Wanderer is therefore quite a cathartic work. Its music and melodies, though not wildly original, will certainly appeal to many fans of neofolk, being traditional and accomplished for the most part. The guitar and mandolin passages are well-written and excellently played, so instrumentally at least, Waldsonne get off to a good start. The vocals are introduced in the second track Pain of Senses, provided by Veronika Martynova, but though they’re certainly not bad they lack a particular sheen and lustre. Monika is note perfect most of the time but there’s little conviction in her voice as she seems to sing a lot of the songs by numbers, vocally connecting the dots rather than feeling the music. Her lyrics are mostly in English and they’re often quite basic [calling the sun/where are you/come, come, come] but it’s the German numbers which she seems to go out of tune in, presumably because she’s having to concentrate more on the language.
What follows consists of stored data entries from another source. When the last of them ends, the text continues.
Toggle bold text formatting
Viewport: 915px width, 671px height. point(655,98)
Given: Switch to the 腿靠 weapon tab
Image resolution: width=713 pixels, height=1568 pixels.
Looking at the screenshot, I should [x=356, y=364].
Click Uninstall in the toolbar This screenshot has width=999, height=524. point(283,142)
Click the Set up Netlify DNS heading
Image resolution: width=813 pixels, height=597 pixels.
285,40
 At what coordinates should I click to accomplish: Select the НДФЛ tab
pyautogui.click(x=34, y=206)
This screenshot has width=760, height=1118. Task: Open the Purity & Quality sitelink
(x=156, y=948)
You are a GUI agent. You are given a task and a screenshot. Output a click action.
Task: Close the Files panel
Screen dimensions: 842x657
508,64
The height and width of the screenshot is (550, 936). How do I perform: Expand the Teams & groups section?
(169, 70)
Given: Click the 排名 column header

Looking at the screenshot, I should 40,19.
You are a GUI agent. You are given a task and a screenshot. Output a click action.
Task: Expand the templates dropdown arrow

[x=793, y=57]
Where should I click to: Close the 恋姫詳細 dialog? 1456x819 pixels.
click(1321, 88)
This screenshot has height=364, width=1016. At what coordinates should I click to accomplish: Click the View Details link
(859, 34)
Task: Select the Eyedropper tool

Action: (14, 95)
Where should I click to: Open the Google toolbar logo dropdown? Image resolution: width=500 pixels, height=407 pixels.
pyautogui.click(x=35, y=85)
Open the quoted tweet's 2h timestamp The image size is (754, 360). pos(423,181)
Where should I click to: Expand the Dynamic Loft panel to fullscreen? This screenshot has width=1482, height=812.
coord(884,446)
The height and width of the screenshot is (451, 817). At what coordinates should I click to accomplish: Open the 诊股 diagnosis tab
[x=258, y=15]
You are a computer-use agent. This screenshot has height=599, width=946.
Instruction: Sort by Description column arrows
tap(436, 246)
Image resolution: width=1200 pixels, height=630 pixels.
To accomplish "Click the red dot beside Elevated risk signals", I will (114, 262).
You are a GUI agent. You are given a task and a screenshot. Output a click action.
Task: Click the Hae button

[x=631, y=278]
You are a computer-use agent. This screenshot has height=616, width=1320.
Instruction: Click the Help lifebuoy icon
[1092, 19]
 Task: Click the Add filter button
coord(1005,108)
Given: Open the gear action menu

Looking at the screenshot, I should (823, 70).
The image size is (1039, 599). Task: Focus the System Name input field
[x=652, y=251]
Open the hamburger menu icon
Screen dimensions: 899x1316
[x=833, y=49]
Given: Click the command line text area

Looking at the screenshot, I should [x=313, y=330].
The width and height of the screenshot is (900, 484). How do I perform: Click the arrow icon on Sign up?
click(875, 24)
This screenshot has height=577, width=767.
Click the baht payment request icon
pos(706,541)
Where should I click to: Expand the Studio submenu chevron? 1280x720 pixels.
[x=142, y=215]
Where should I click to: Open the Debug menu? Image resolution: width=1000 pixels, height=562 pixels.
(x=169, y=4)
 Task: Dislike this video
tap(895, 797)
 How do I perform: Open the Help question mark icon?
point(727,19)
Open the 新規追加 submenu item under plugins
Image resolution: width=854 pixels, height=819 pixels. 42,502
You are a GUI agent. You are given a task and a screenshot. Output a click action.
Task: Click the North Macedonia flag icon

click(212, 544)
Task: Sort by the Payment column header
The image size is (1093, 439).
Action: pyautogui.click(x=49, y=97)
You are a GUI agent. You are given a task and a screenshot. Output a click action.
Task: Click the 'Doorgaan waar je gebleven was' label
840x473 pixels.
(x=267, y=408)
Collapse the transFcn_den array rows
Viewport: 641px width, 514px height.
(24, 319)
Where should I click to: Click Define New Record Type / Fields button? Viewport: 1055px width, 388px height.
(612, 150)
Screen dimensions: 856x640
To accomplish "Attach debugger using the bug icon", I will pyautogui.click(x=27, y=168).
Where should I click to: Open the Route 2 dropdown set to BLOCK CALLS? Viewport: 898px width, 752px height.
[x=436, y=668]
Where the album generally shines is therefore the pure instrumental passages and some of these are quite strong such as the captivating Sand and Longing for Mistery[sic]. But though the harp, guitars and mandolins are all played with distinction, the violin suffers in the quieter sections. Anna-Noel Buzuk is capable of producing channelled, strong cadences in the louder segments but her violin screeches painfully through the softer parts. What’s worse still is the pipe-playing which is sometimes dreadfully off-key. This, in particular, really lets the album down and more than once an emotional musical fragment is spoiled by an out-of-place or flat instrument.
When Wanderer succeeds – which is more often than not – it’s a pleasurable and elevating experience. However, shoddy playing in some parts doesn’t make the listener feel relaxed in the hands of neofolk masters and by halfway through the album you’re left wandering whether the beauteous section you’re currently listening to is going to be ruined by an erratic bow or overenthusiastic piper. As a whole, listening to the album feels like completing a rally in an r-reg Vauxhall Astra: you’d still make it round the circuit but it could be done a lot better. What Wanderer shows more positively is a serious band with the competence to go much further with the second record. If the creases can be ironed out they could put out an excellent offering, though their debut suffers from one too many flaws to hold such an accolade.